As Powell looks to be appointed to a second four-year term, “The Federal Reserve from Powell on down is desperate to end this scrutiny without looking into whether there should be legal repercussions,” for Dallas Federal Reserve president Robert Kaplan and Boston Fed president Eric Rosengren, said Jeff Hauser, head of the progressive Revolving Door Project.
Hauser said Powell “should have made referrals” for investigations of Kaplan and Rosengren by the U.S. Securities and Exchange Commission and the Department of Justice.
“These figures shouldn’t be able to resign and move into consulting and hedge funds or private equity in six months hence.”
On Monday, Kaplan and Rosengren [L1N2QT0ZZ] announced their imminent resignations after disclosure of their active trading activity during 2020, when the Fed was moving aggressively to bolster the economy with steps that ultimately drove asset markets to record highs.
Fed critics have said the U.S. central bank needs stricter ethics standards, noting that both men have said their investing activity was approved by ethics officers and comported with rules against using the Fed’s troves of market-moving information for personal gain.
The resignations are “grossly insufficient,” said Dennis Kelleher, head of the Better Markets think tank on financial regulation. He called for Powell to make a “full disclosure of everyone at the Fed who traded during the pandemic while in possession of nonpublic information.”
Fed officials are subject to the same ethics rules as members of Congress and other top government officials. They also are prohibited from trading during days around Federal Open Market Committee meetings, when the most sensitive information is distributed, and are not allowed to own financial sector stocks or mutual funds.
They also are subject to a broad command to avoid even the appearance of a conflict of interest. Their active investing during 2020, when tens of millions were unemployed, touched a sensitive nerve with the public, and they resigned less than three weeks after a Sept. 7 Wall Street Journal report on their investment activity.

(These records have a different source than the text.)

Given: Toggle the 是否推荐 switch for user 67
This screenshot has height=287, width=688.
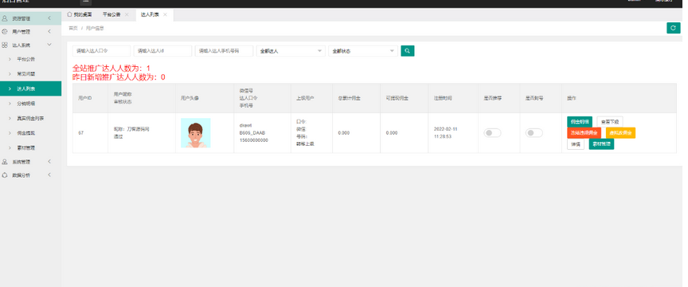Looking at the screenshot, I should click(492, 132).
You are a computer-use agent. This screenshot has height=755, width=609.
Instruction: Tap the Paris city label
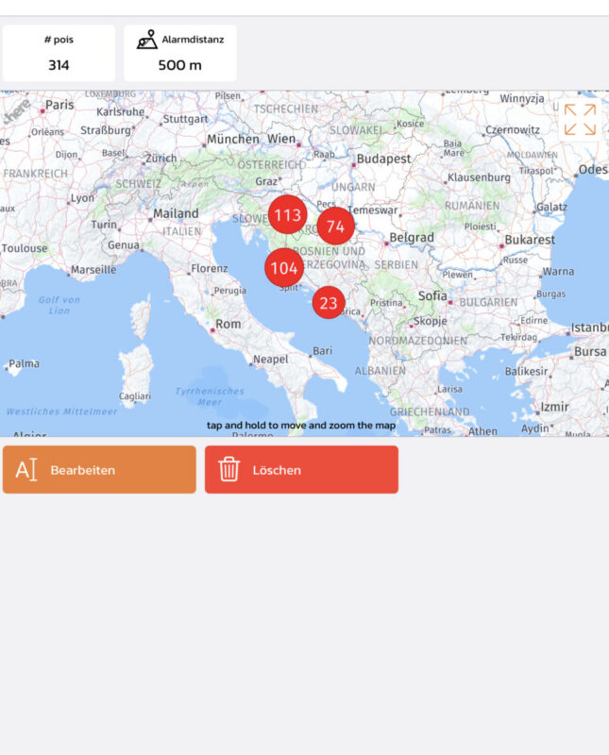(x=59, y=105)
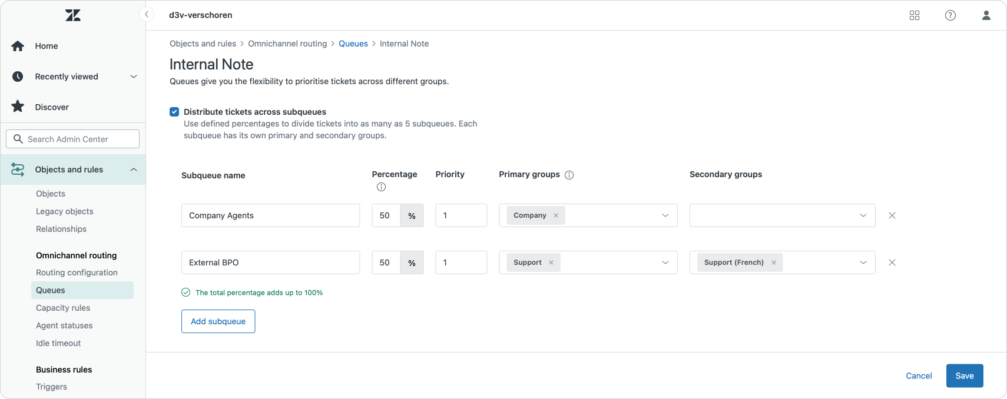Expand the Recently viewed menu
Image resolution: width=1007 pixels, height=399 pixels.
pos(134,77)
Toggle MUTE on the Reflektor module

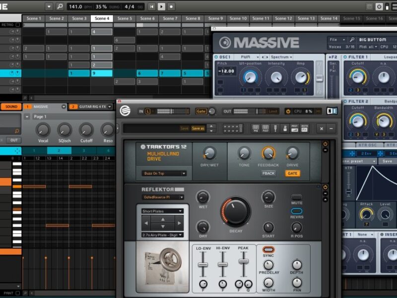pyautogui.click(x=297, y=197)
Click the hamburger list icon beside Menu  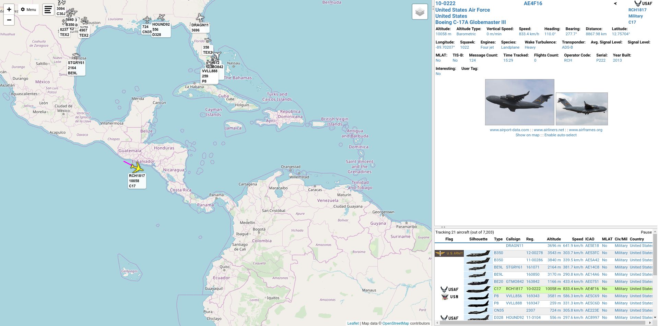point(48,10)
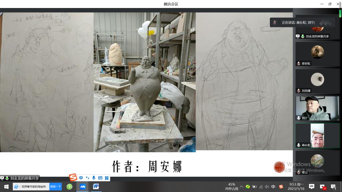The height and width of the screenshot is (192, 342).
Task: Select 刘宁's video thumbnail
Action: pos(317,108)
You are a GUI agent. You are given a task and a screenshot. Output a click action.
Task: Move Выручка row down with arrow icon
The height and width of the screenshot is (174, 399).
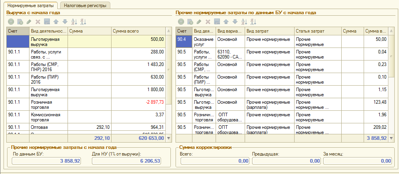pyautogui.click(x=65, y=21)
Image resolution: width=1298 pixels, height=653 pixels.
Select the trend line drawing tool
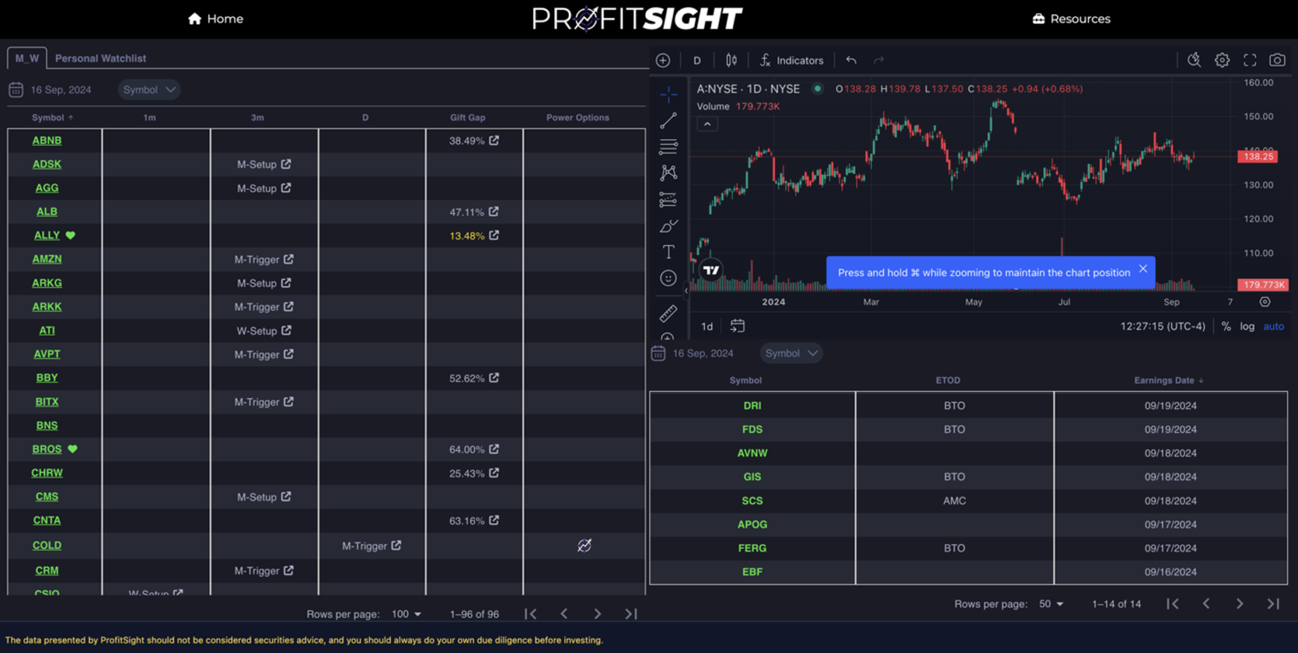pyautogui.click(x=668, y=120)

Powell has opened a broad review of Fed ethics rules and at a press conference last week promised change. Asked if he had confidence in Kaplan and Rosengren he replied with a curt “no one is happy.”
Kaplan said he resigned because his activity “risks becoming a distraction” to the Fed. Rosengren cited a worsening of a longstanding health issue that he hoped to better control with a lifestyle change. He was accepted onto the kidney transplant list in June, 2020.

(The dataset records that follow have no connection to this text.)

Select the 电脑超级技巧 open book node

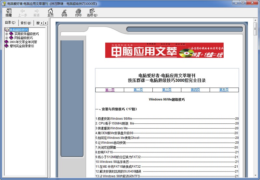(19, 30)
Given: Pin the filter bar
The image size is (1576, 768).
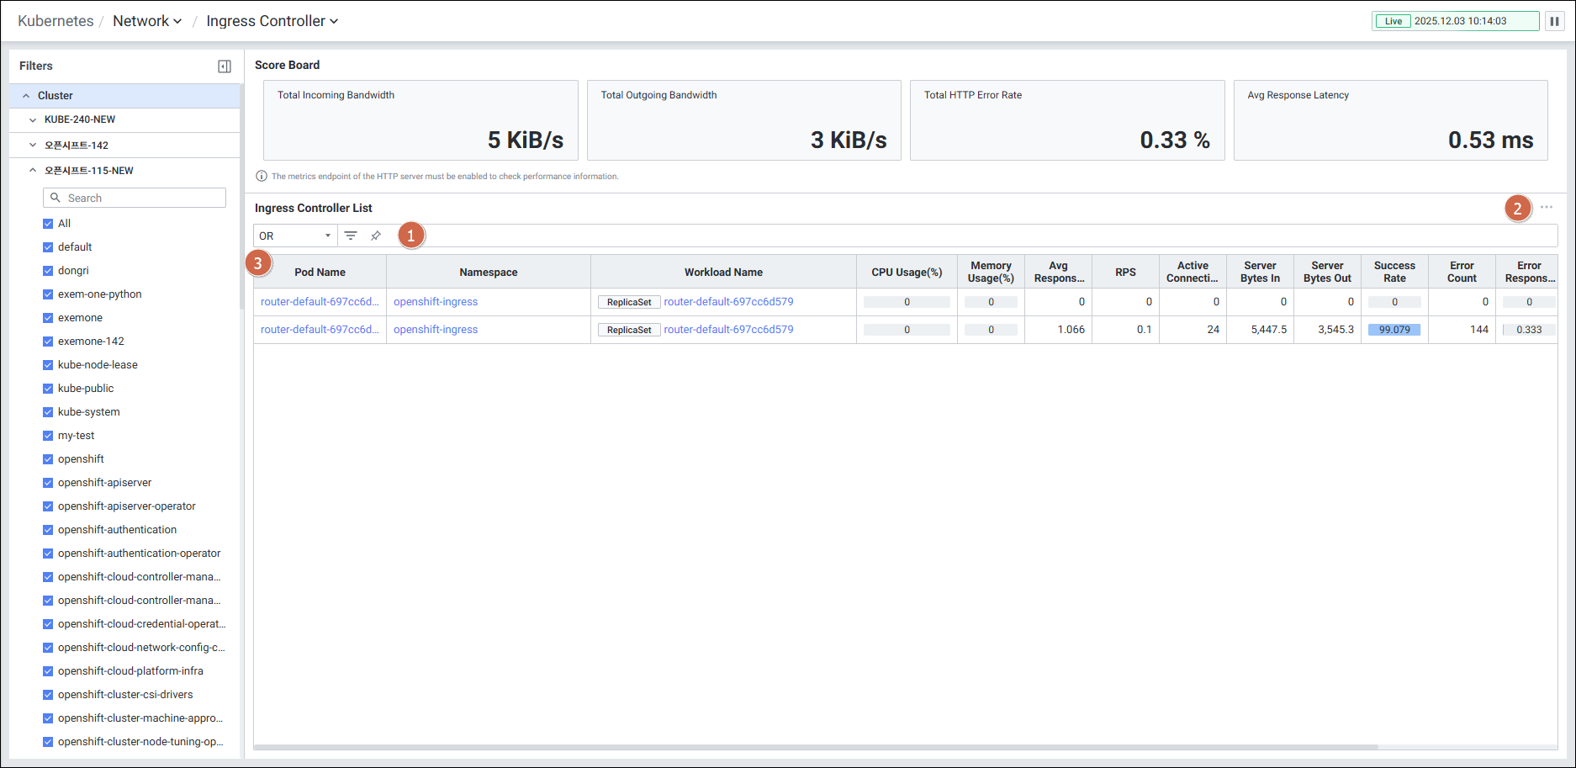Looking at the screenshot, I should (376, 236).
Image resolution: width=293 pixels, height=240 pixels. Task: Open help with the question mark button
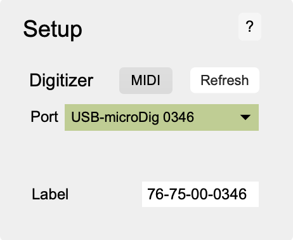click(x=250, y=27)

White House officials had no comment on the Fed resignations. President Joe Biden is still mulling whether to appoint Powell to a second four year term when his current one expires in February.
Whether the issue affects Powell’s chances may become clearer on Tuesday, when he appears before the Senate banking committee, which would have to confirm his nomination. Senator Elizabeth Warren, a Democrat on the committee who has frequently criticized Powell’s financial oversight, also has called for tougher Fed ethics rules.
Investors have considered Powell’s reappointment likely. Some of Biden’s most progressive supporters say the Fed chief has set successful monetary policy for the pandemic, and Republicans have also endorsed him.